◆ **Problem to work on**: Task for the records below: please copy exactly, and only, the lines from the one containing "Expand the 参数设置 dropdown arrow" to the last line, both included, leaving out the pictures.

◆ **Study material**:
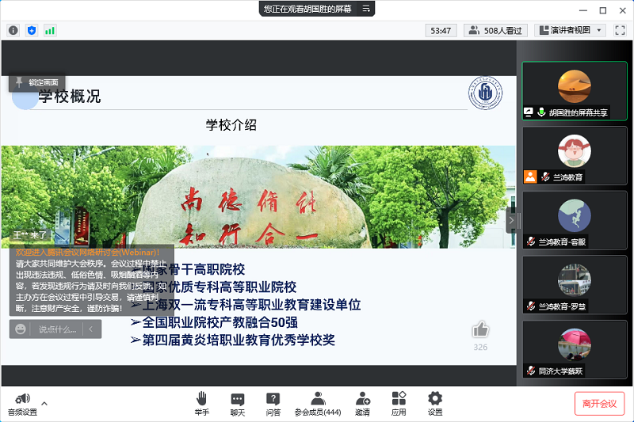Open the 参会成员(444) participants list
634x422 pixels.
pos(317,403)
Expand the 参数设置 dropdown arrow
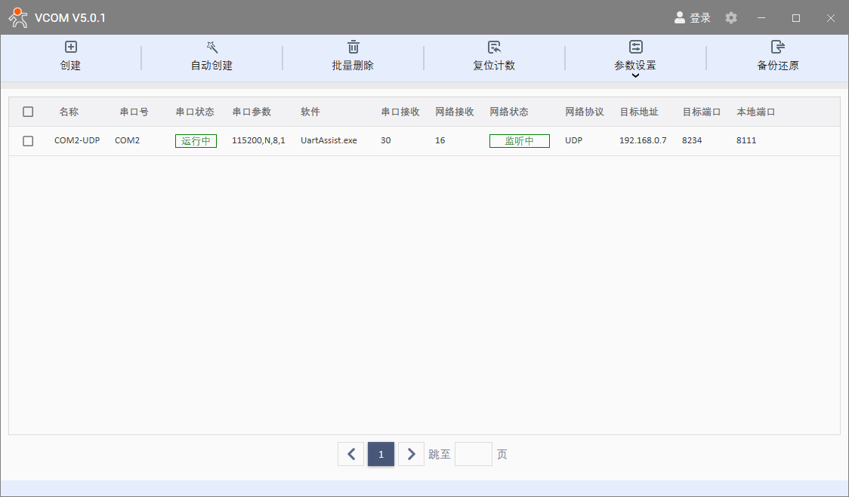Screen dimensions: 849x497 coord(635,75)

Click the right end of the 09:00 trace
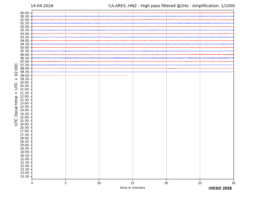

◆ **Exercise response**:
Expand the 参数设置 dropdown arrow
Screen dimensions: 849x497 coord(635,75)

Click the right end of the 09:00 trace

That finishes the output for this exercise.